Stated goal A —
Return, word for word, the part of the modular monolith text below starting with "A (Modular) Monolith" and going on through "to enlarge it)".

Text passage —
It’s also important for a monolith’s platform to provide tools allowing business modules to be decoupled from each other.  A solution to this for a monolith is remarkably similar to that of a microservice: use an event bus.  The difference is that with a monolith, this event bus is intra-process and is also transactional.

A (Modular) Monolith Example

To help make the case for a modular monolith, we end part 2 of this article with a real-world example.

The application in question is called Estatio, an invoicing system for Eurocommercial Properties, a real-estate company that owns and operates (at the time of writing) 34 shopping centres in three European countries.  The source code for Estatio can be found on GitHub.

(Click on the image to enlarge it)

Figure 6: Estatio Screenshot

The underlying technology platform/framework for Estatio is Apache Isis, a full-stack framework for the JVM that handles all the usual cross-cutting concerns such as security, transactionality and persistence.  However, it goes further than this in also automatically rendering domain objects either through a web UI or through a REST API, following the naked objects pattern.  In the same way that an ORM automatically maps/marshals a domain object into a persistence layer, you can think of Apache Isis as mapping that domain object into the presentation layer.

Because the UI is generic, it can be steadily improved/enhanced with no changes to the domain object model.  For example, in a previous release, the Apache Isis viewer was improved to use Bootstrap for styling.  Every application that updated to this release was then “magically upgraded” with the improved viewer.  When capabilities such as maps, calendars or Excel exports have been added, they too are rendered automatically in the UI everywhere that the framework can infer that they apply.

Because interactions to the business domain objects go “through” the generic UI provided by Apache Isis, then a whole bunch of other cross-cutting concerns can also be tackled.  For example, Apache Isis automatically creates a command memento (serializable to XML) for every action invocation or property edit, and this can then be published to an event bus such as Apache Camel as the transaction completes.  It also correlates this command with an audit trail, providing full cause-and-effect traceability of every change made to every domain object.

The framework works by building an internal metamodel (similar to how ORMs work), and this metamodel can be exploited for other purposes than just the generic UI and REST API.  For example, a Swagger interface file can be exported to allow custom UIs to be built against the REST API, while the powerful security module defines roles and permissions with respect to the properties and actions of the domain object types.  The metamodel is also used to generate gettext “.po” files to be translated for i18n.  It’s also possible to define metamodel validators to enforce architectural standards, for example: that every entity in a given module is mapped to the correct database schema.

With the framework handling so many of the technical concerns, the developer is able to focus on the domain, ensuring that it is properly modularized for long-term maintainability.  To help modules stay fully decoupled, the framework supports the concept of mixins, whereby the rendering of a given domain object can include state and behaviour from several modules without there actually being any coupling of the business modules themselves.   The ability to attach Documents to arbitrary objects is a good example; the code in listing 5 above is very similar to the Apache Isis programming model.

Equally important is the provision of an internal event bus.  Rather than have one module directly call another, it can just emit an event which other modules can then subscribe to.  The code listings 1 and 2 are once again examples of how Apache Isis supports this.

Persistence patterns such as support for polymorphic associations (figure 5) are also important.  These are implemented by various open source modules in the Incode Catalog to support generic subdomains such as documents, notes, aliases, classifications, and communications.

Available data —
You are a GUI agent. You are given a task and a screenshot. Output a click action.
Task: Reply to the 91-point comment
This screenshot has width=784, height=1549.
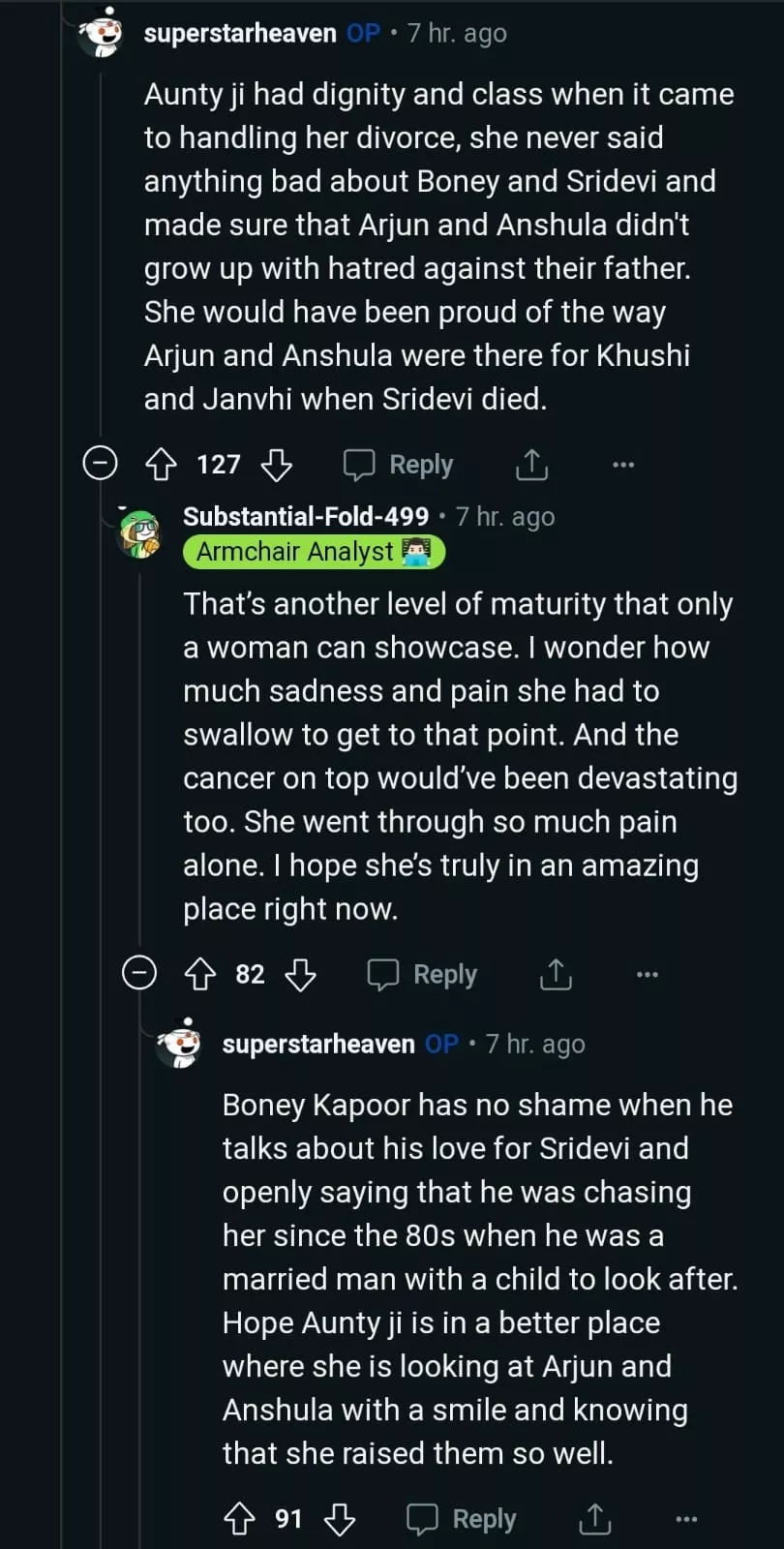click(x=462, y=1518)
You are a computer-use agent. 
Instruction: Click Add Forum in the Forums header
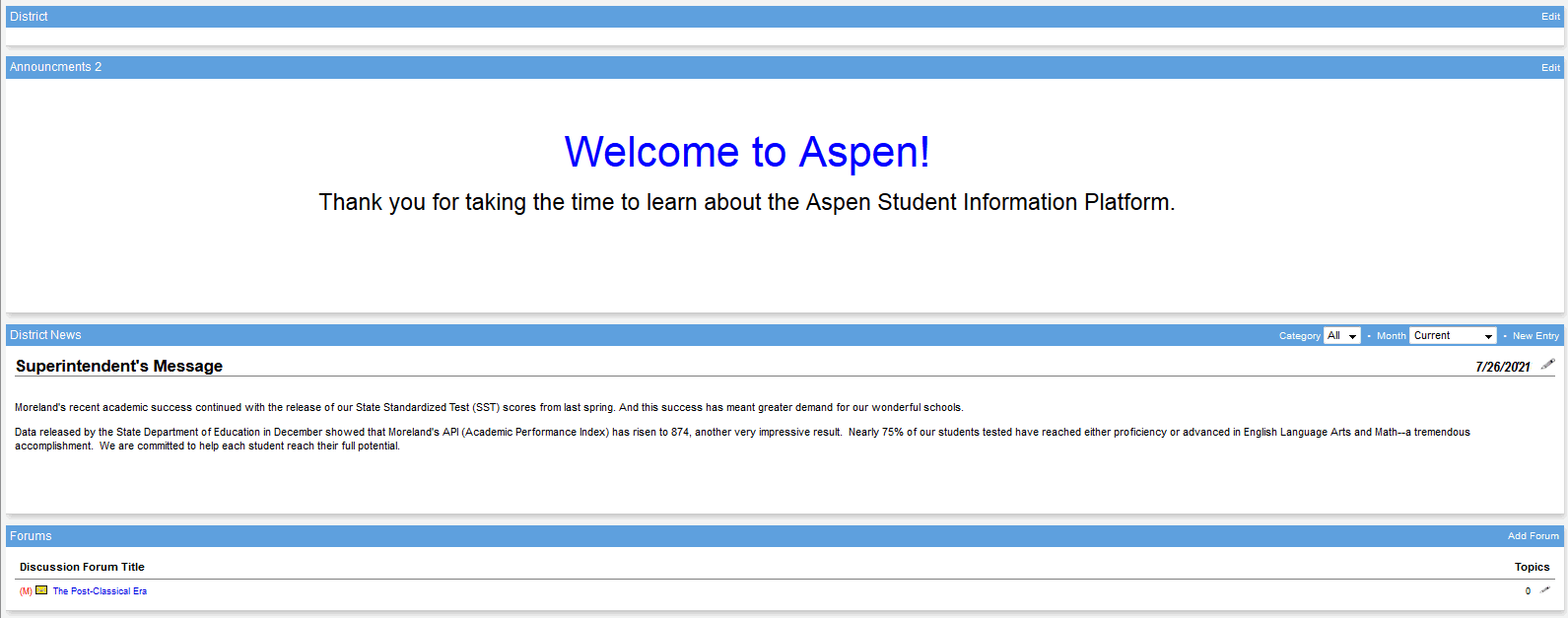point(1533,536)
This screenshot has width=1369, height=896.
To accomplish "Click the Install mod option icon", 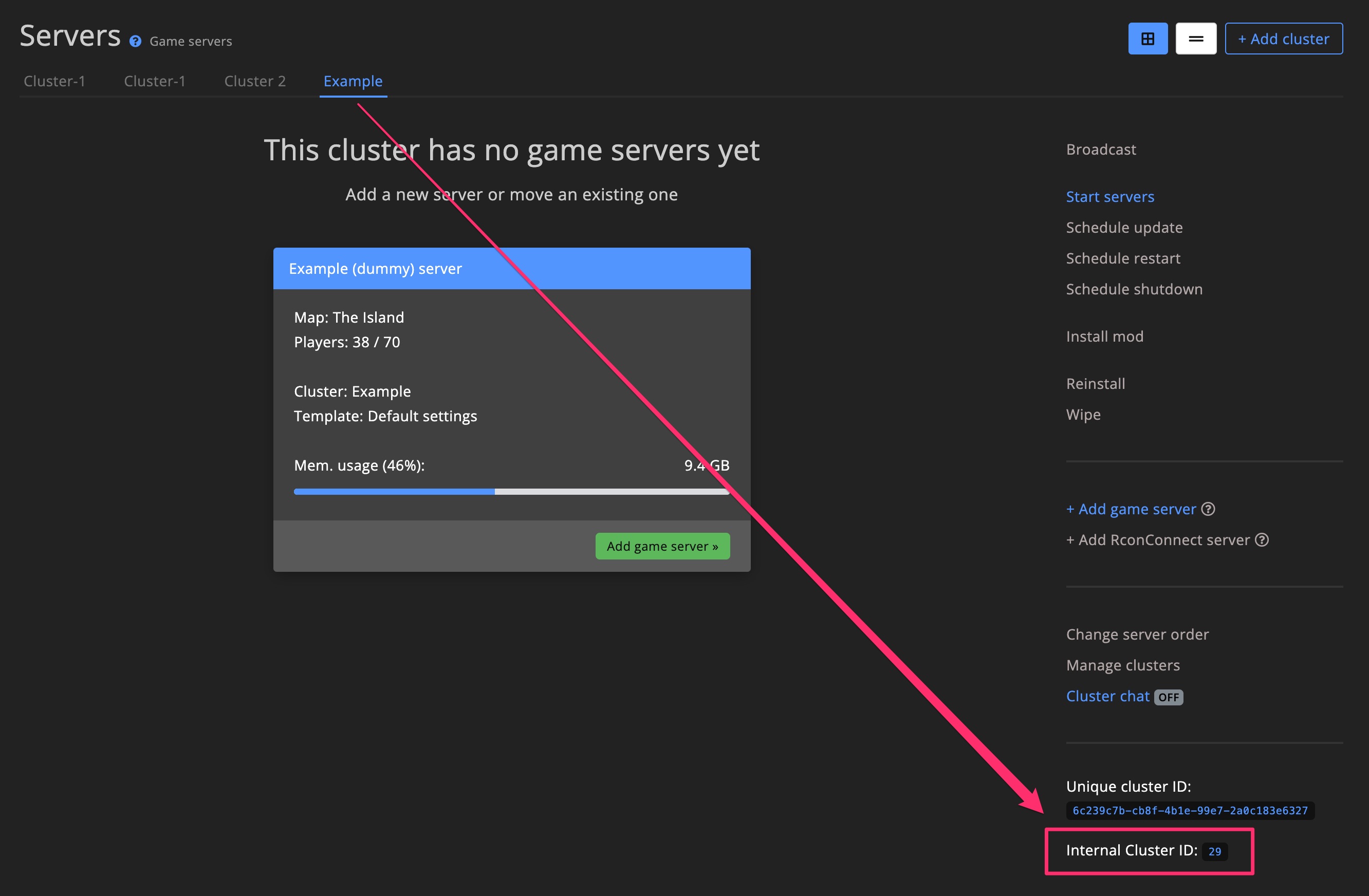I will (x=1104, y=335).
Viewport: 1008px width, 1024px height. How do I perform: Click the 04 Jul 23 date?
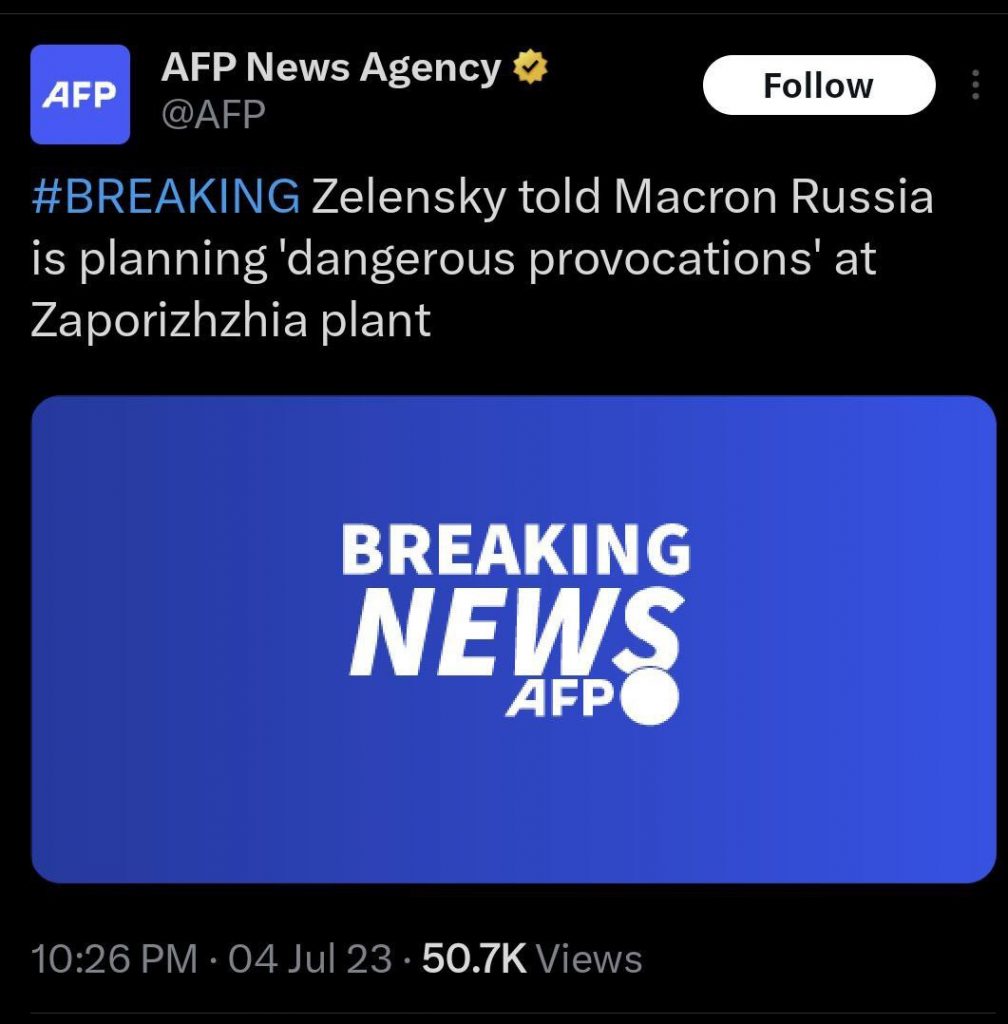[x=310, y=959]
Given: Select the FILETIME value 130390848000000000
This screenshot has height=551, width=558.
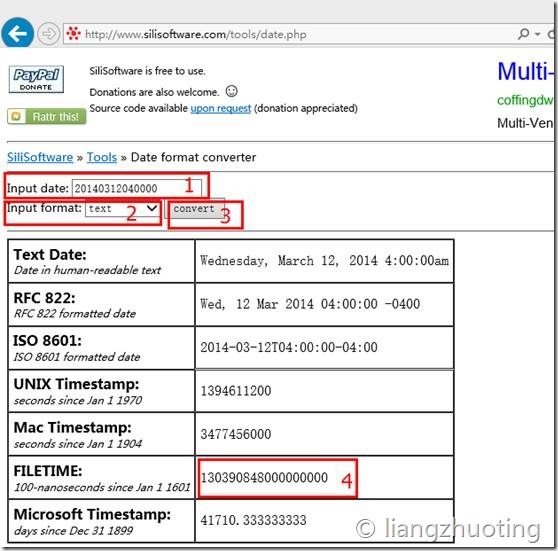Looking at the screenshot, I should (x=264, y=477).
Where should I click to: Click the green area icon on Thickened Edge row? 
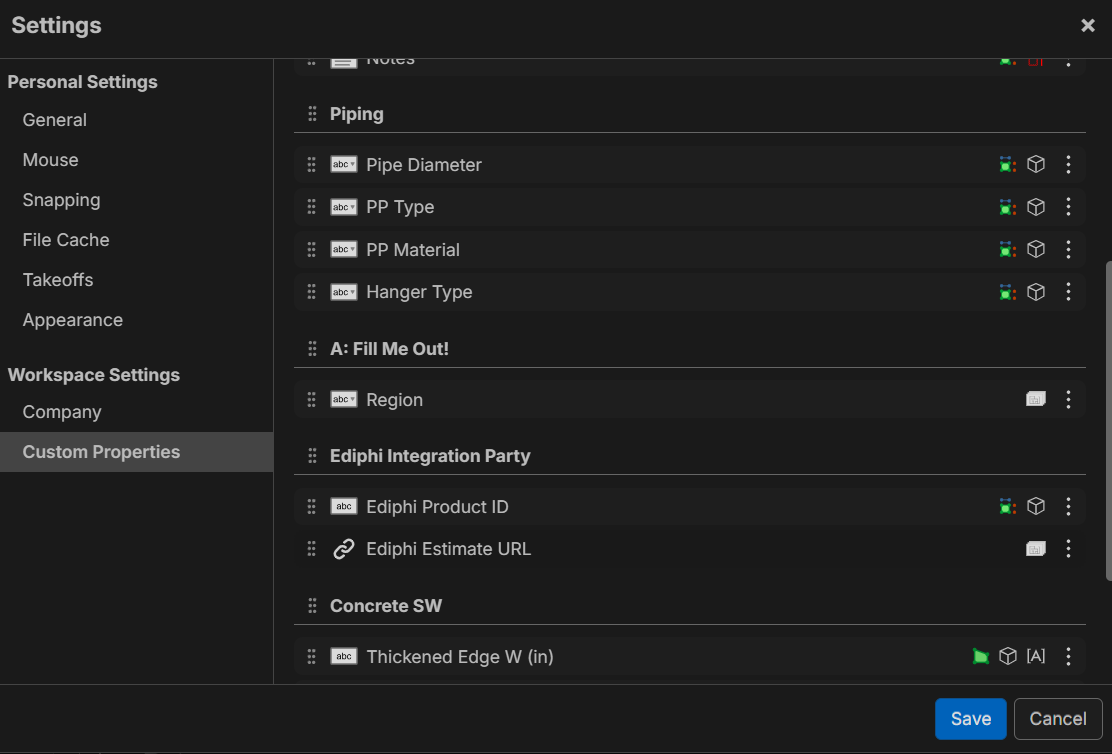point(981,656)
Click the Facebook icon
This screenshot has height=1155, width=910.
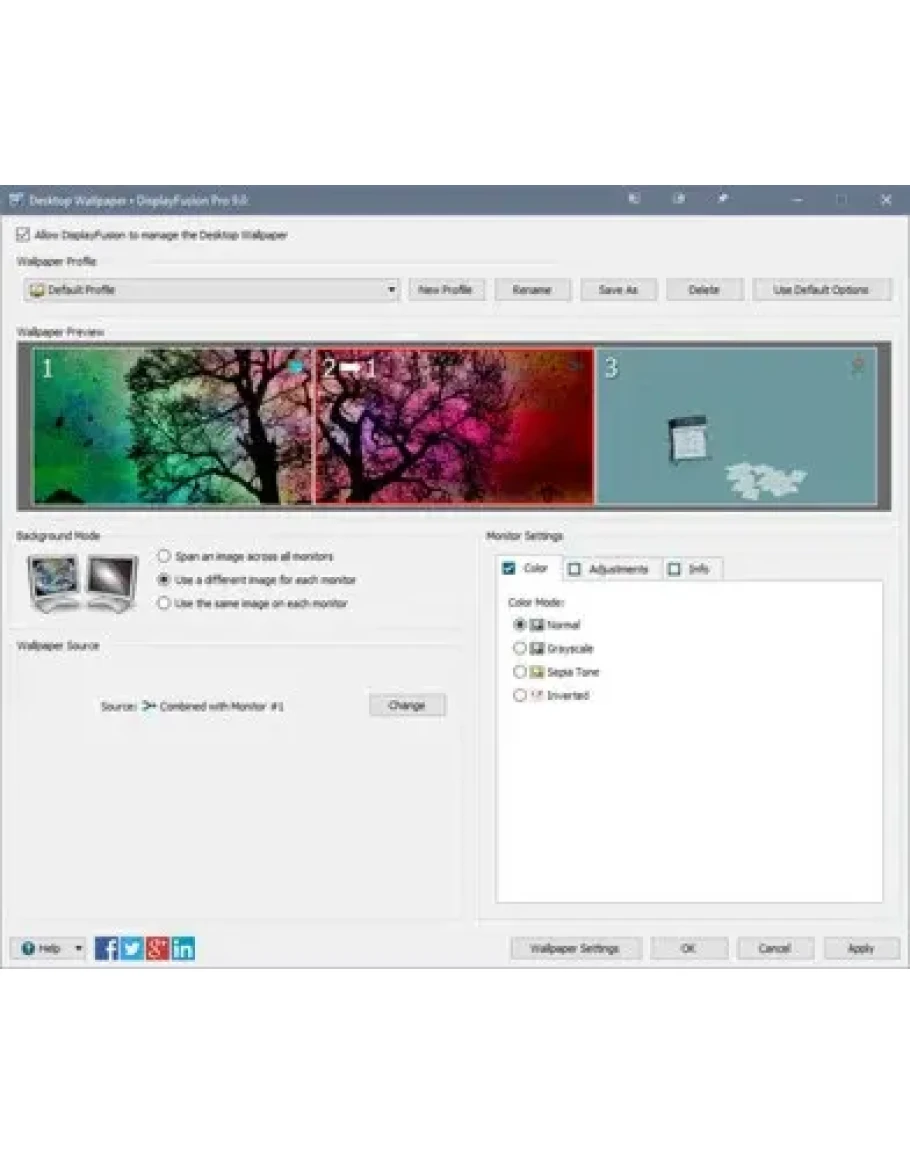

Stated goal B —
Give the number of lines in the records above that contain the string "height", and nothing else.

Correct output A —
A (Modular) Monolith Example

To help make the case for a modular monolith, we end part 2 of this article with a real-world example.

The application in question is called Estatio, an invoicing system for Eurocommercial Properties, a real-estate company that owns and operates (at the time of writing) 34 shopping centres in three European countries.  The source code for Estatio can be found on GitHub.

(Click on the image to enlarge it)

Correct output B —
5